_What you will do_: Print the entries exactly as they appear, and omit any images.

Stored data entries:
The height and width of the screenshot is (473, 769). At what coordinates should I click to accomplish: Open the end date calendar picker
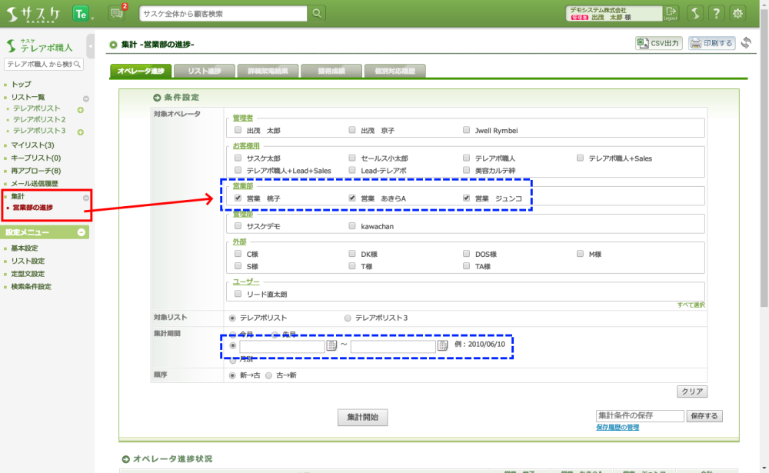click(442, 346)
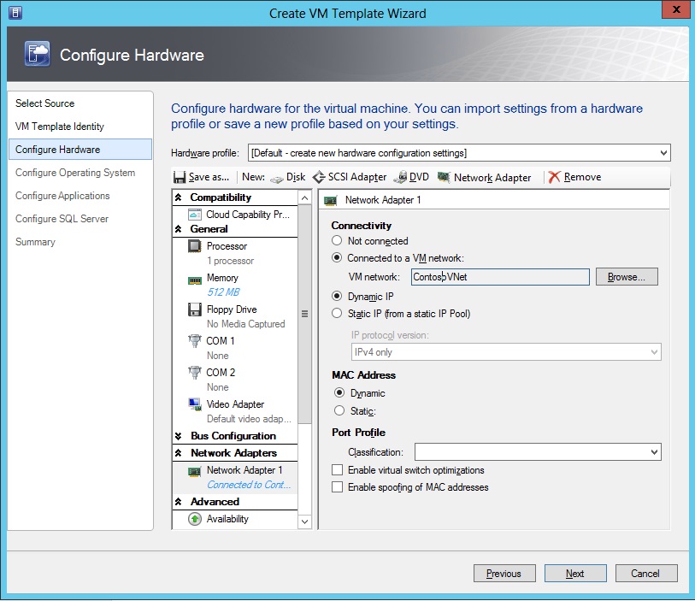The image size is (695, 601).
Task: Open Video Adapter settings
Action: tap(235, 404)
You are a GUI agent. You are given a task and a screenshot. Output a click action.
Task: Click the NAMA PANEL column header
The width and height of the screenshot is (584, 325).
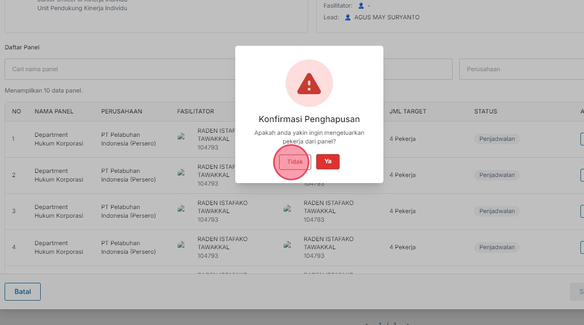pos(54,111)
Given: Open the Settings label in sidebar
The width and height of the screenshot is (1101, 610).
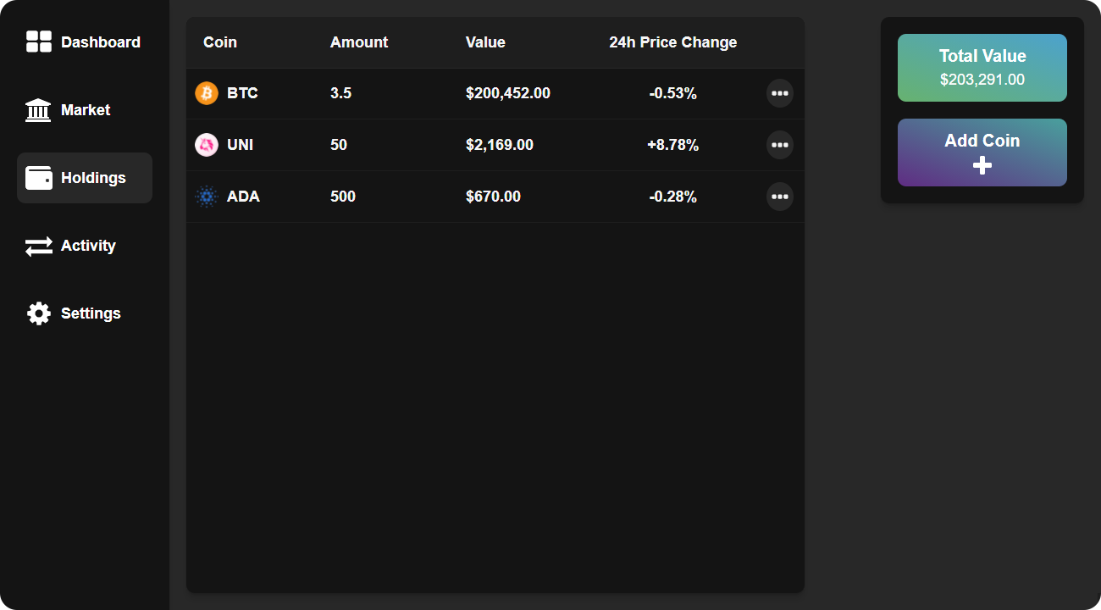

_Output_:
The height and width of the screenshot is (473, 769). At what coordinates should I click to accomplish: Open the end date calendar picker
click(442, 346)
The image size is (695, 601).
Task: Open Video Adapter settings
Action: tap(235, 404)
You are a GUI agent. You are given a task and a screenshot. Output a click action.
Task: Click the NAMA PANEL column header
The width and height of the screenshot is (584, 325).
pos(54,111)
Given: Open the Settings label in sidebar
The width and height of the screenshot is (1101, 610).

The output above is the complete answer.